§ Trecho dado
-=-=-
O fato de ser responsável por um setor, coordenando o trabalho de outros colegas, por si só, não é suficiente para afastar o direito às horas extras. Ademais, a simples denominação do cargo não é suficiente para tipificá-lo como de confiança, até porque todo o contrato de trabalho tem base fiduciária. A prova oral colhida revela que o autor não possuía autonomia e somente o gerente ou diretor da loja tinham poderes para aplicar advertência ou punições aos empregados (...).

(TRT – 4ª Região. Des. Rel. Clóvis Fernando Schuch Santos. Processo nº. 0000031-31.2012.5.04.0012 RO – 5ª Turma. 13.12.12).

A norma do artigo 62 inciso II da Consolidação das Leis do Trabalho não é aplicável no caso em tela, haja vista que funções exercidas pelo reclamante não eram revestidas de qualquer fidúcia capaz de ensejar seu enquadramento nas exceções previstas no artigo supramencionado. A existência de cargo de confiança, como insiste a reclamada, e o sistema de compensação de horas, são incompatíveis entre si. Considerando que a recorrente possui mais de 10 empregados, era obrigação da reclamada efetuar o controle de jornada do reclamante. Como a reclamada não juntou aos autos os cartões de ponto do reclamante para comprovar sua alegação de inexistência do labor em horário extraordinário além daquele remunerado, não haveria sequer possibilidade de elidir a presunção de veracidade da jornada alegada na inicial, por conta do desrespeito a lei.

(TRT – 2ª Região. Rel. Des. Marcelo Freire Gonçalves. Processo nº. 0001747-08.2012.5.02.0026. 12ª Turma. DJ 03.12.15).

O segundo requisito é mais objetivo, se o empregado percebia o valor de R$ 1.000,00 (mil reais) mensais, aqui definido como o salário efetivo, ao ser promovido para o cargo de gerente, precisa ganhar pelo menos R$ 1.400,00 (mil e quatrocentos reais).
-=-=-
§ O que se pede
- A) Liste todas as regiões e turmas do TRT citadas nas referências entre parênteses do trecho dado.
- B) Segundo o trecho dado, qual dispositivo da Consolidação das Leis do Trabalho não se aplica ao caso?
- C) Continue o trecho sobre cargo de confiança e horas extras a partir da última frase apresentada.
As linhas vêm de uma fonte diferente da do trecho.

§ Material dado
-=-=-
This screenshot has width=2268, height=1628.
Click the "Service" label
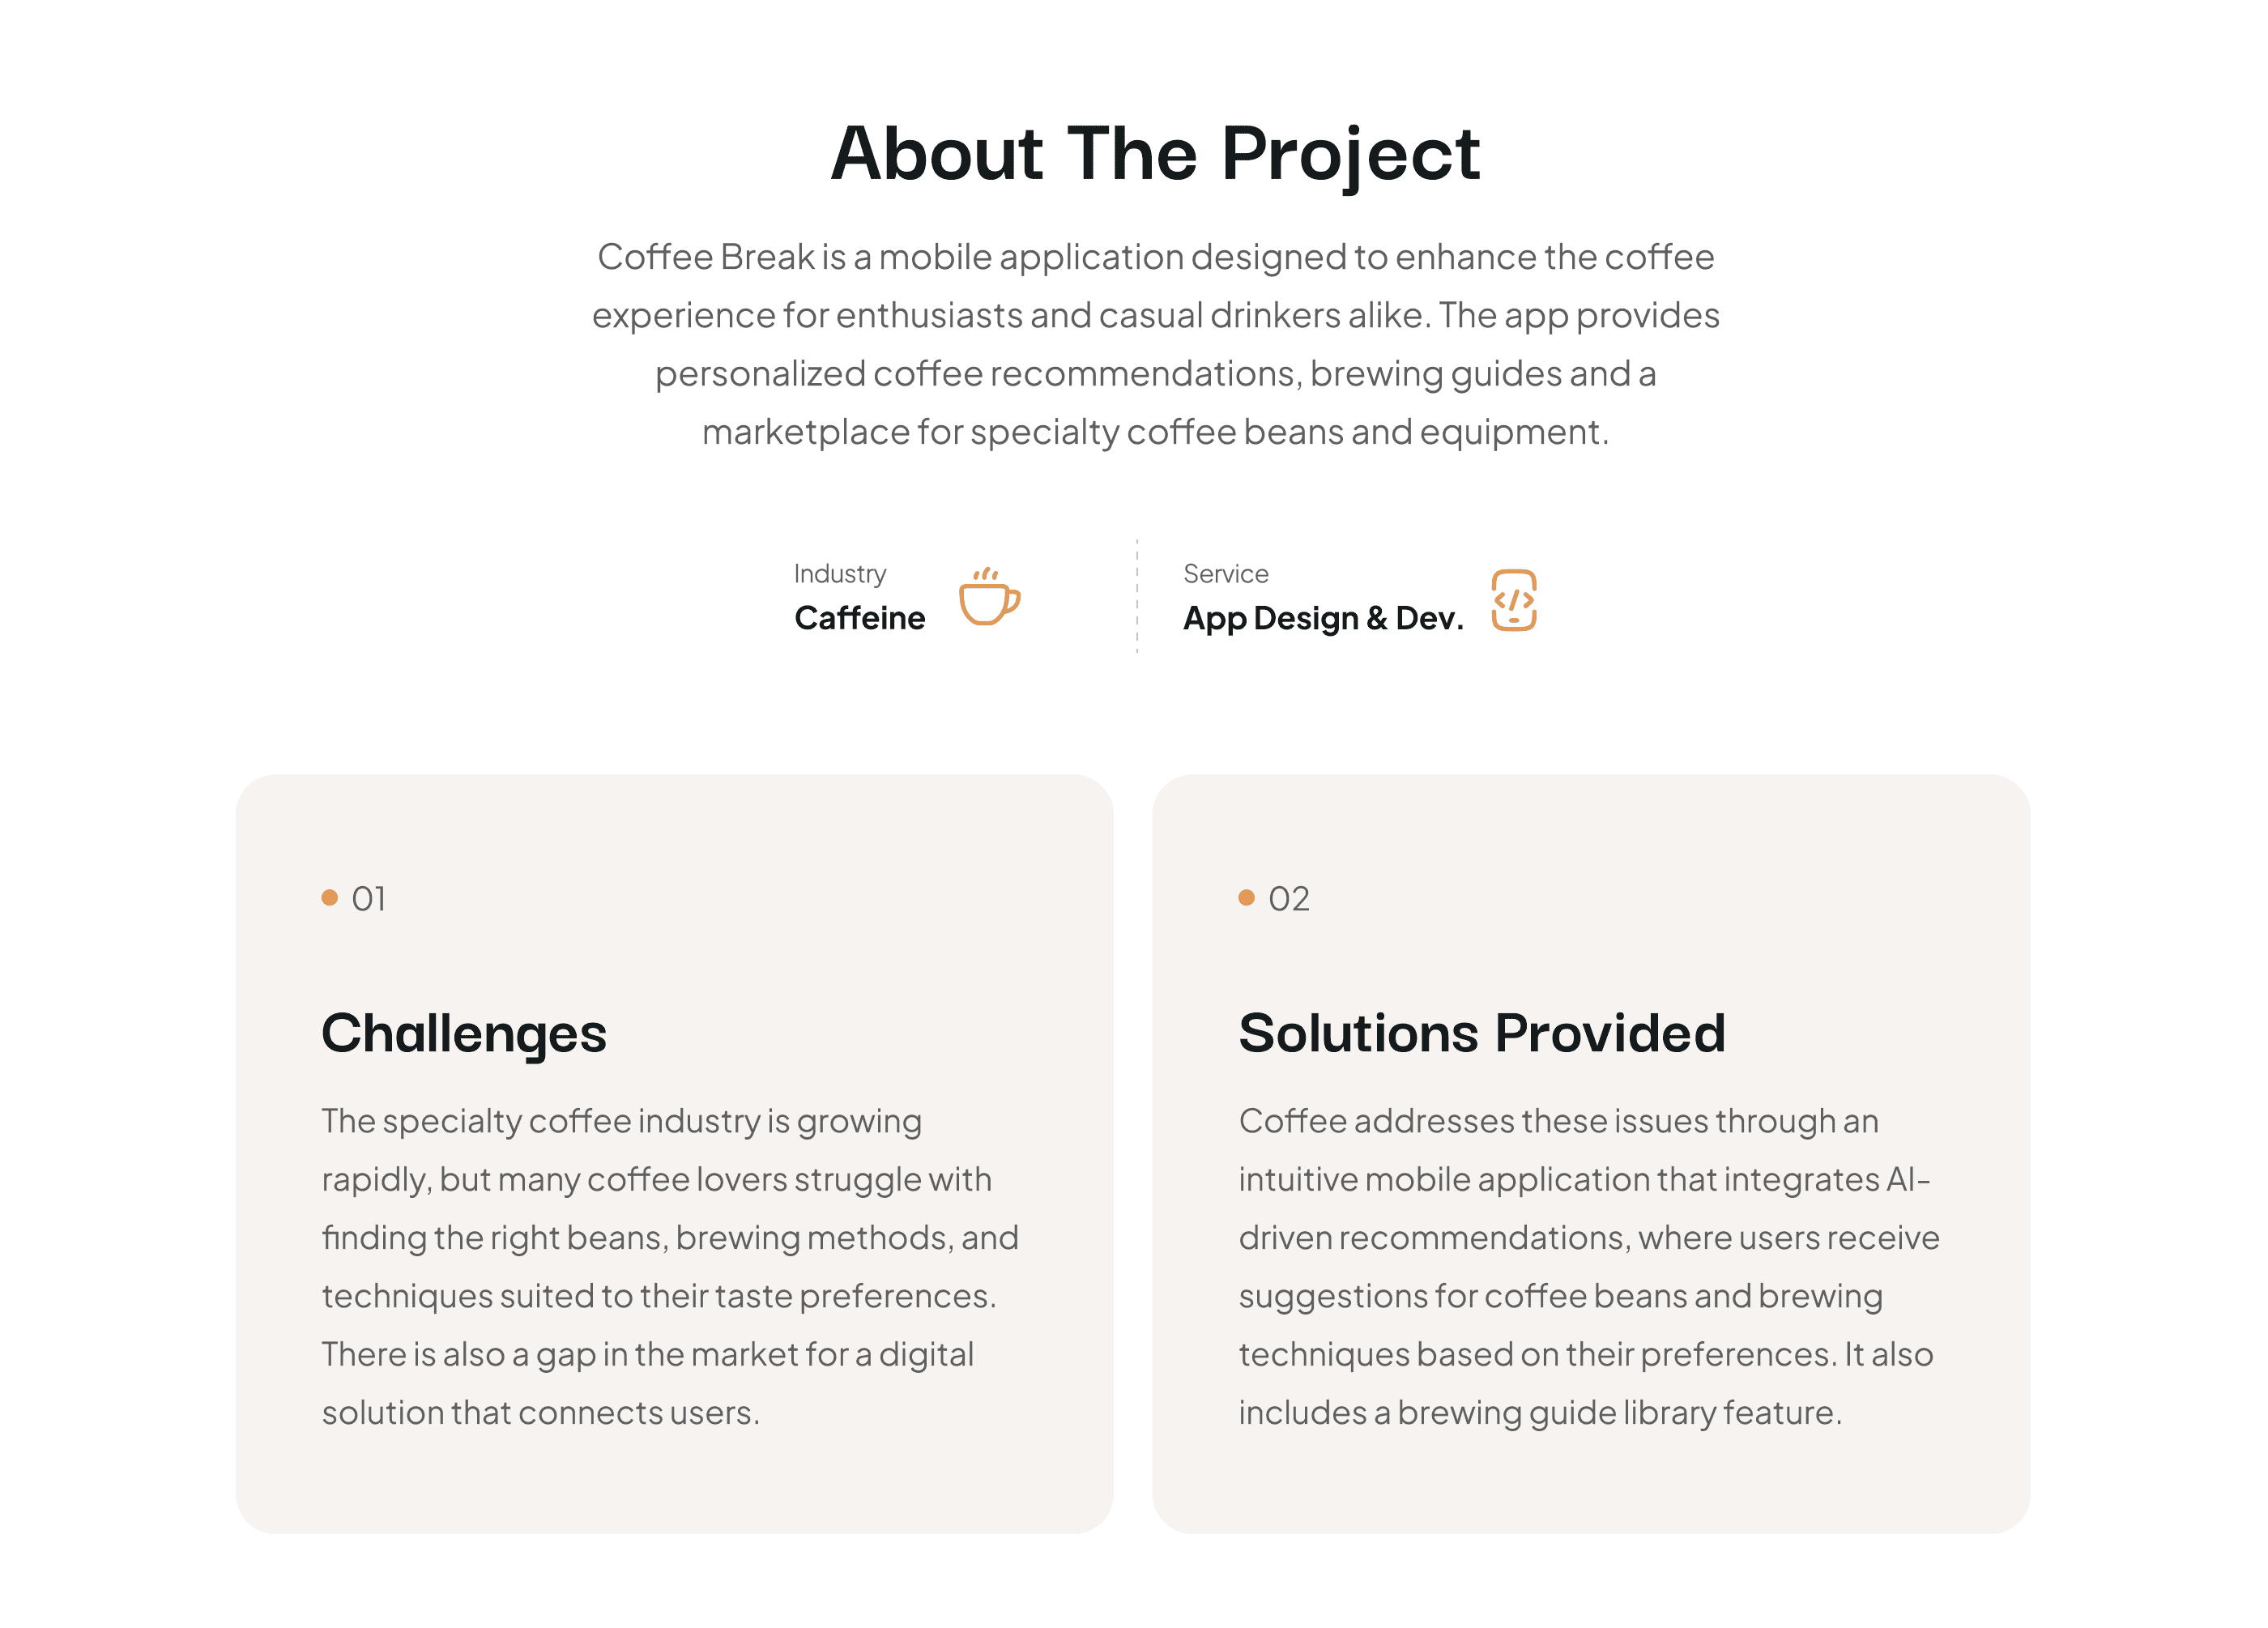[x=1225, y=573]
-=-=-
§ Respostas
- A) 4ª Região, 5ª Turma, 2ª Região, 12ª Turma

- B) O artigo 62, inciso II, da Consolidação das Leis do Trabalho.

- C)
Entretanto, ainda assim as empresas realizam essas promoções com aumentos de 15%, 20%, o que concede uma motivação ao empregado, mas viola a legislação trabalhista que exige um mínimo de 40% (quarenta por cento).

Caso isso aconteça (não seja atendido o requisito da diferença salarial), esse empregado fará jus as horas extras caso sua jornada ultrapasse o limite de oito horas diárias e quarenta e quatro horas semanais.

Portanto, nas empresas grandes (que existem diversos cargos de gerência), se determinado gerente não ganha um salário (lato sensu) 40% (quarenta por cento) superior ao de seu subordinado, este empregado não está isento das horas extras e essas deverão ser pagas pelo empregador.

Por isso que esse tema é um dos mais recorrentes na Justiça do Trabalho, pois uma vez ocorrendo o desligamento do empregado de sua empresa, este possui o prazo de 2 (dois) anos para ingressar com a Reclamação Trabalhista visando o recebimento de suas verbas trabalhistas indevidamente não pagas pelo empregador.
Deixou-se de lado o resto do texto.